Reproduce the Ragnarok post, beginning at the words "Maybe don’t eat" and stopping after "sounds so unappealing.", with "pick-axe" swapped for "mattock".

BEGIN TEXT SEGMENT

Ragnarok: Gods and Giants

From The CRPG Addict

About how it goes every time I face a new monster.
Playing Ragnarok is a process of repeatedly convincing yourself that your character is getting stronger and you’re getting better and then suddenly getting torn apart–quite literally–by the next level of foe. That’s not quite a complaint, but it’s inescapable that while the main game is about as difficult as NetHack, its worst foes would have the Wizard of Yendor for lunch.
I spent the bulk of this last session finishing up the dungeon beneath the opening forest. The dungeon consisted of 3 levels and 27 screens, and the key plot reason to be there was to obtain Odin’s spear, Gungnir, from Vidur. As I closed my last session, I was having no luck even scratching Vidur let alone killing him. I tried it hastened with Potions of Speed; I tried it invisible; I tried it under the influence of a Potion of Phasing, which doubles your armor class. He still kept killing me in one round.

Maybe don’t eat random mushrooms.


I took time to explore the rest of the dungeon to strengthen my character and hopefully find more valuable items. Some notes from that process:
  • The levels aren’t all randomly generated. Even when they are, there are rules set on some of them to avoid exits on certain sides of the map. The Temple of Vidur on Level 3 is only supposed to be accessible from a hole on Level 2, not any of the other Level 3 maps. However, a Wand of Tunneling or a pick-axe can undo such intentions–sometimes.
  • More intrinsics: fire dragons confer fire resistance; “blurs” make you faster (although I think just temporarily); wraiths give you level increases, although at a certain point they stopped working. Through other means that I didn’t fully note, I have also acquired resistances to petrification and death rays.


This sounds so unappealing.


  • There’s one mushroom that fills you up when you eat it. The others are not worth experimenting with.
  • Kalvins are horrid, hateful monsters who swipe one of your eyes out with every hit. It turns out that a blessed potion of curing will regrow an eye, but I was so traumatized by my temporary blindness that the next time I found a Scroll of Extinction, I used it on Kalvins.

END TEXT SEGMENT
BEGIN DATASET RECORDS

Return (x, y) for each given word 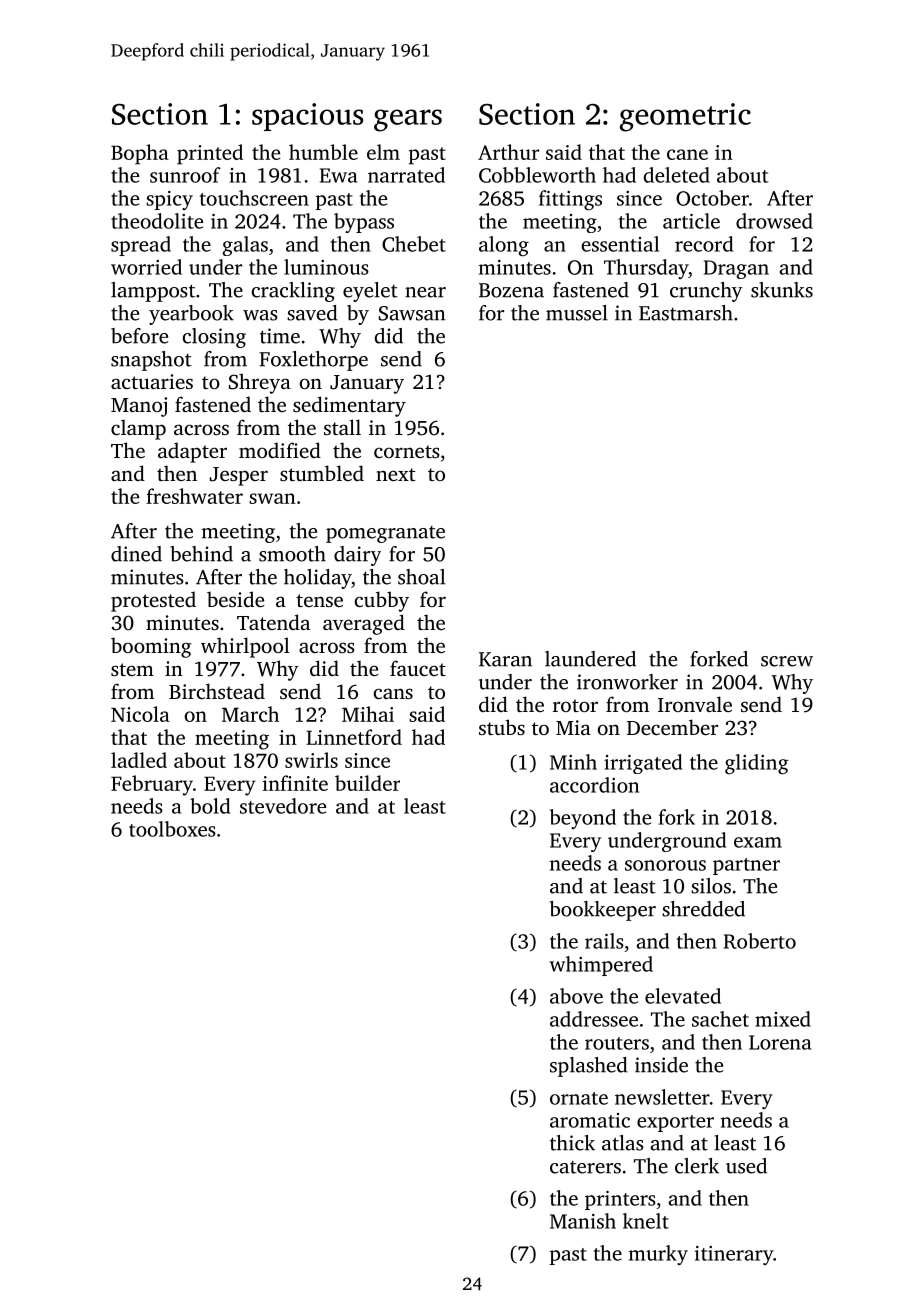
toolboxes (172, 829)
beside (235, 599)
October (712, 198)
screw (787, 661)
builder (367, 783)
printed (210, 154)
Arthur (508, 152)
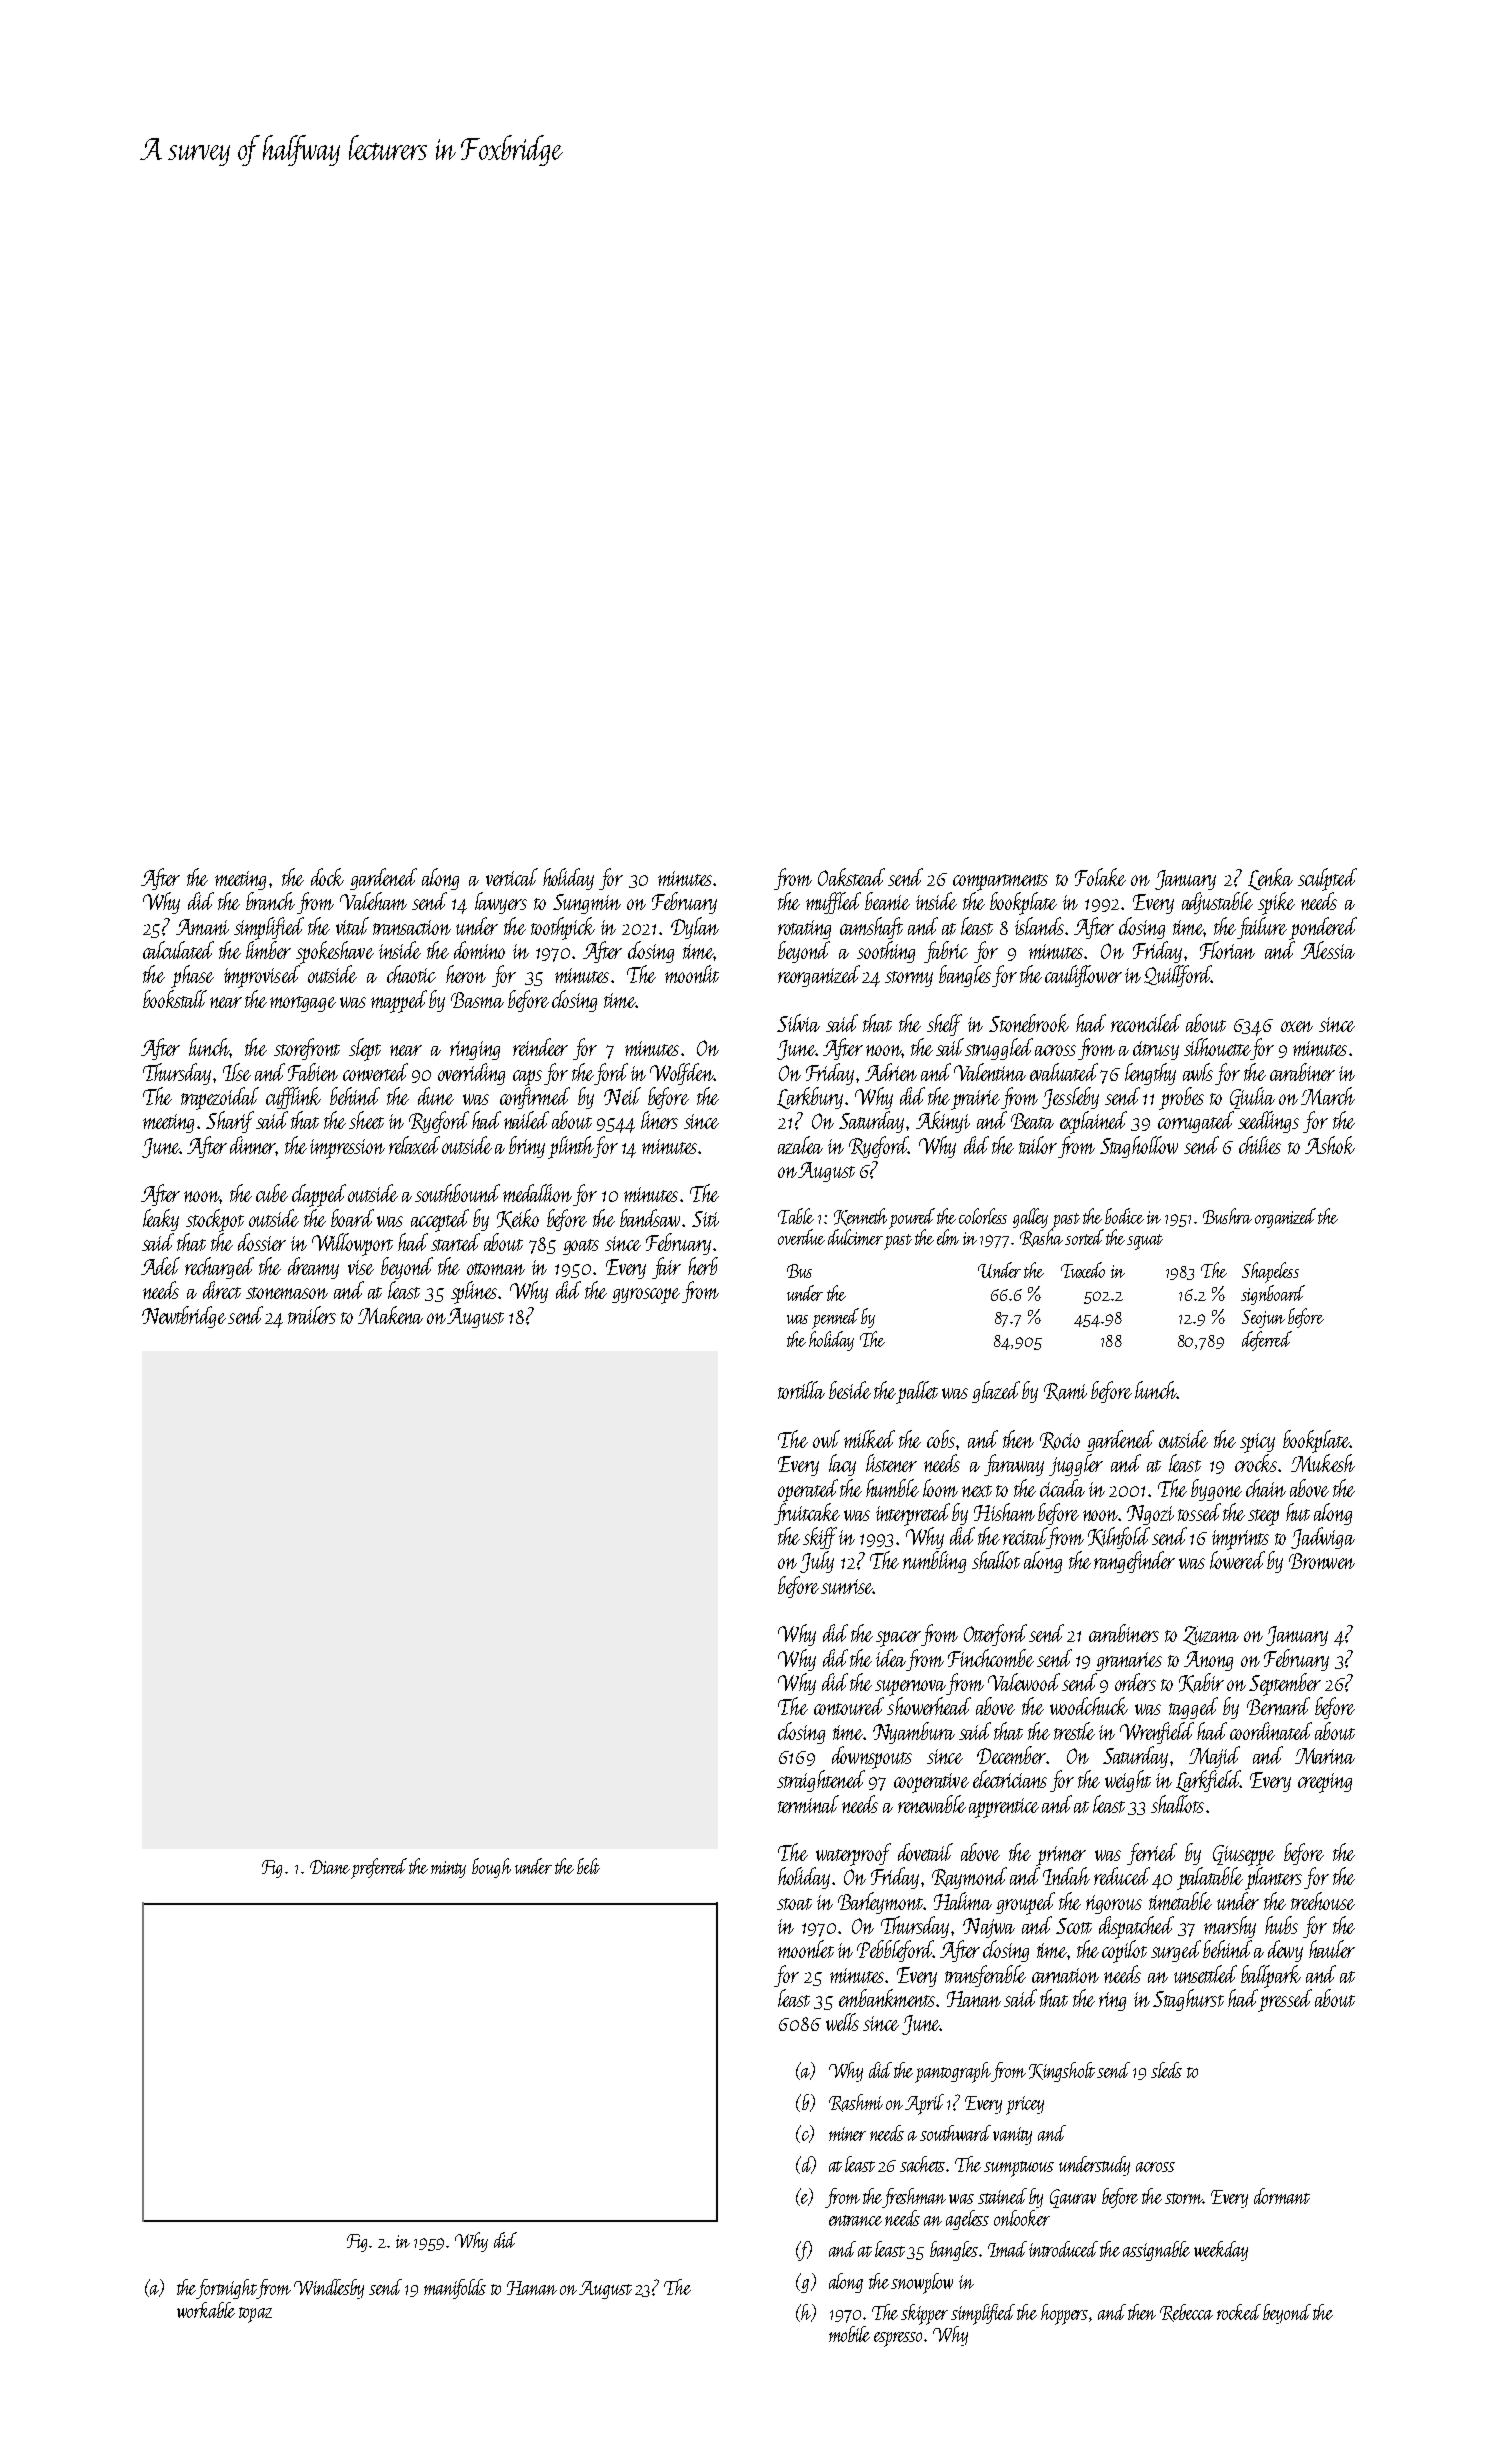 The image size is (1496, 2464). Describe the element at coordinates (880, 1903) in the document. I see `Barleymont` at that location.
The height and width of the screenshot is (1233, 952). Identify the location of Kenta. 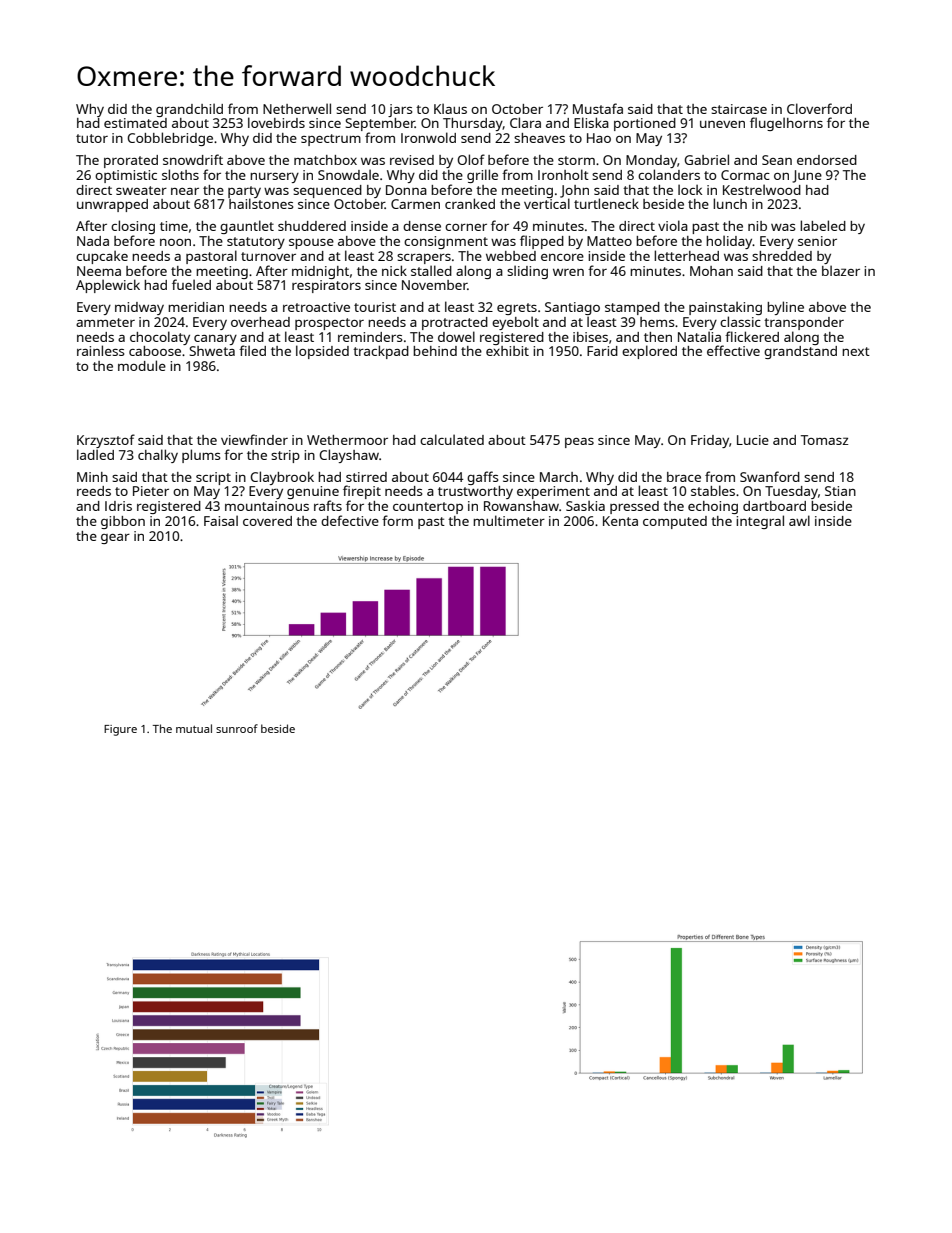
(620, 521).
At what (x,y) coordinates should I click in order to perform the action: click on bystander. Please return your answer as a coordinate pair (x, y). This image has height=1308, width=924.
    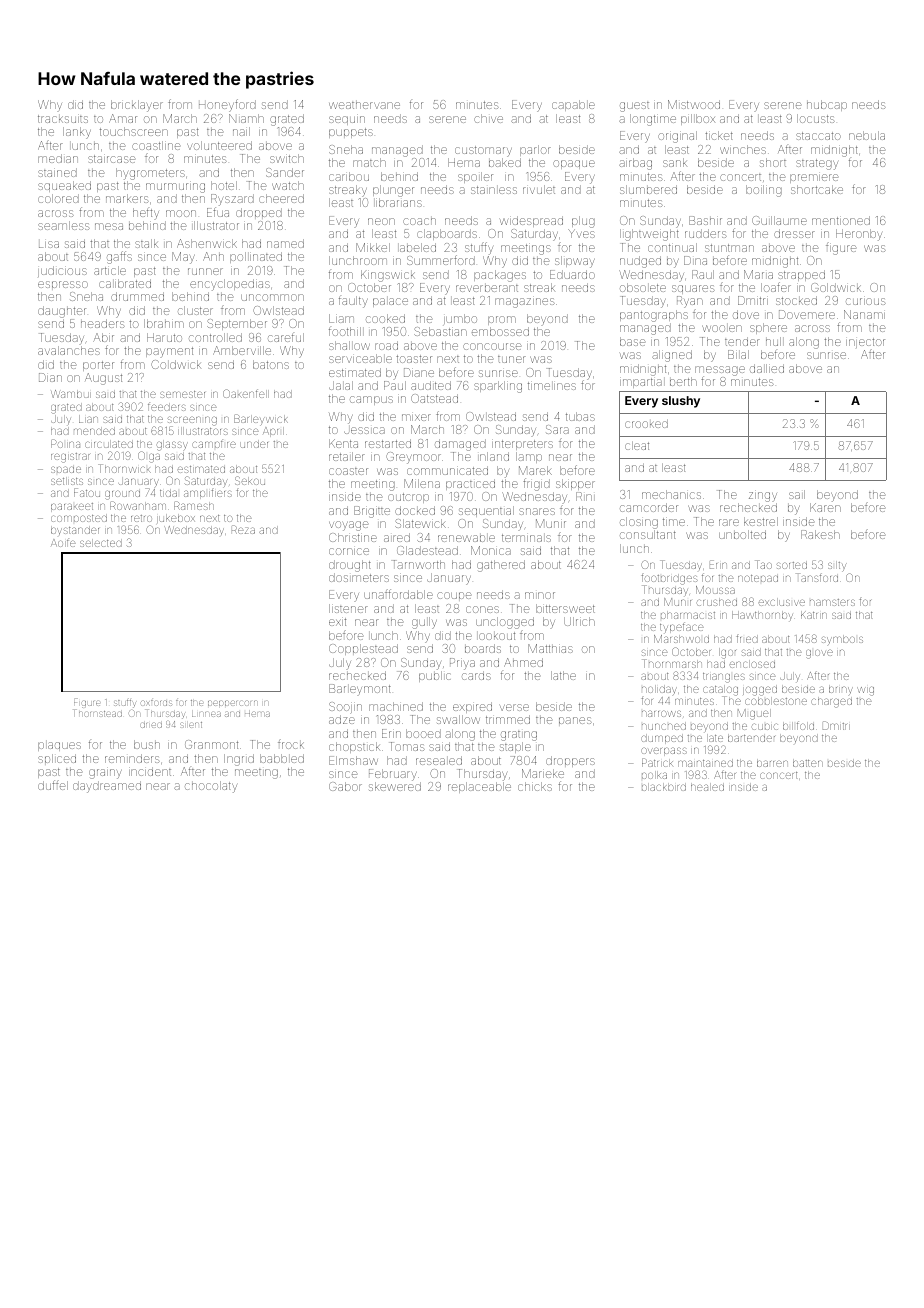
    Looking at the image, I should click on (75, 530).
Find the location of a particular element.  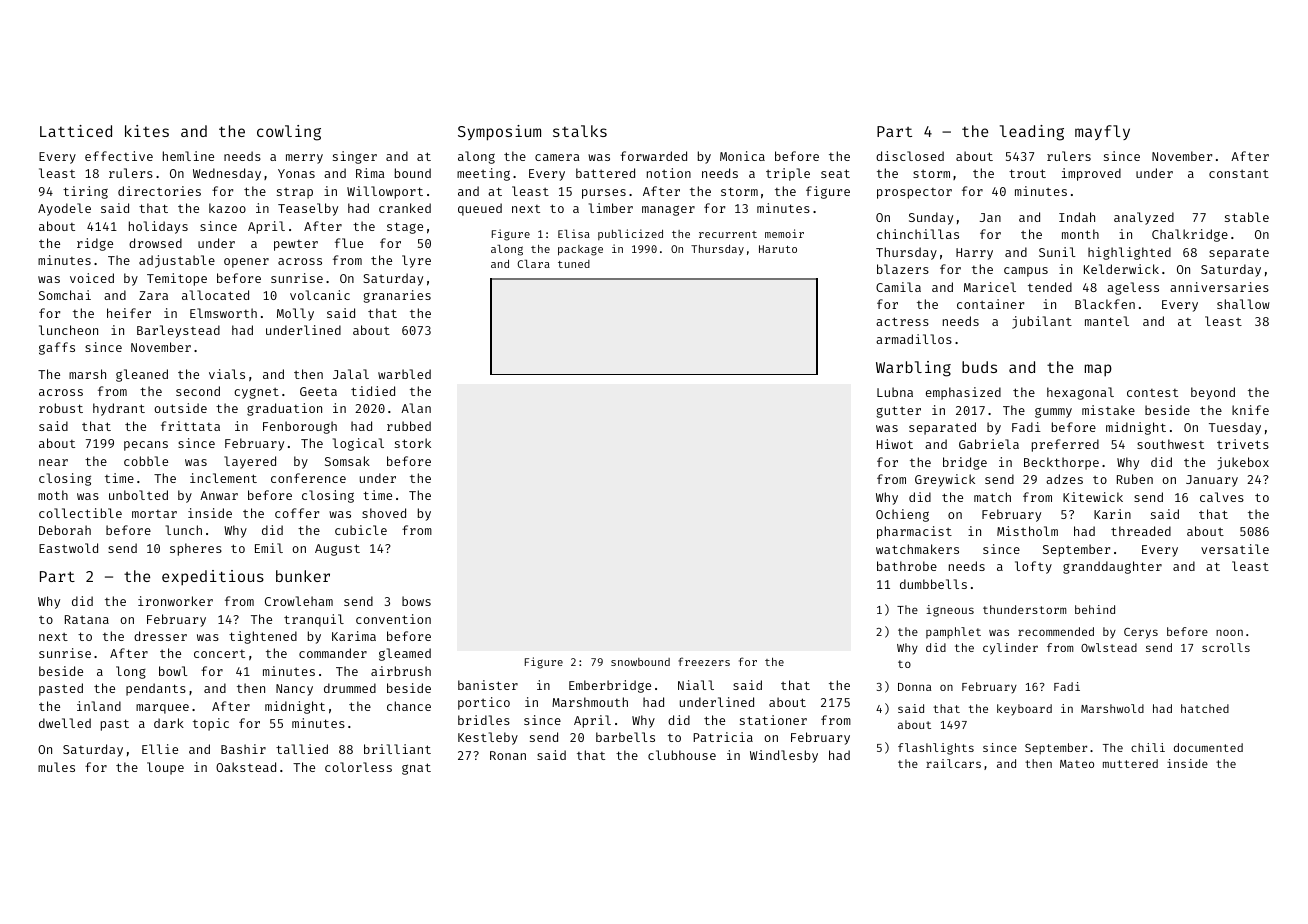

Kitewick is located at coordinates (1093, 497).
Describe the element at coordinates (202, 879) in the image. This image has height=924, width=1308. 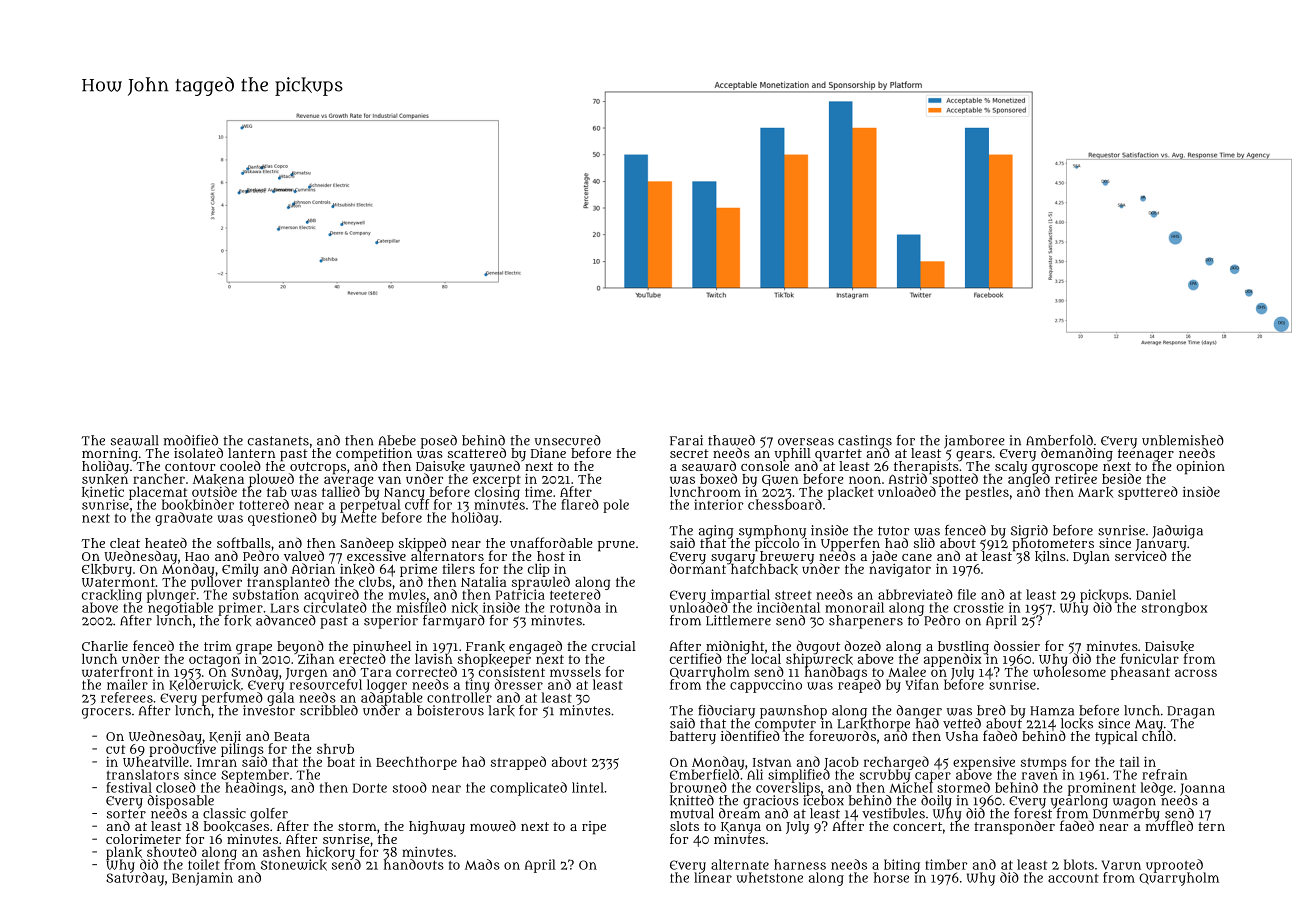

END DATASET RECORDS

**TASK RESPONSE:**
Maybe don’t eat random mushrooms.


I took time to explore the rest of the dungeon to strengthen my character and hopefully find more valuable items. Some notes from that process:
  • The levels aren’t all randomly generated. Even when they are, there are rules set on some of them to avoid exits on certain sides of the map. The Temple of Vidur on Level 3 is only supposed to be accessible from a hole on Level 2, not any of the other Level 3 maps. However, a Wand of Tunneling or a mattock can undo such intentions–sometimes.
  • More intrinsics: fire dragons confer fire resistance; “blurs” make you faster (although I think just temporarily); wraiths give you level increases, although at a certain point they stopped working. Through other means that I didn’t fully note, I have also acquired resistances to petrification and death rays.


This sounds so unappealing.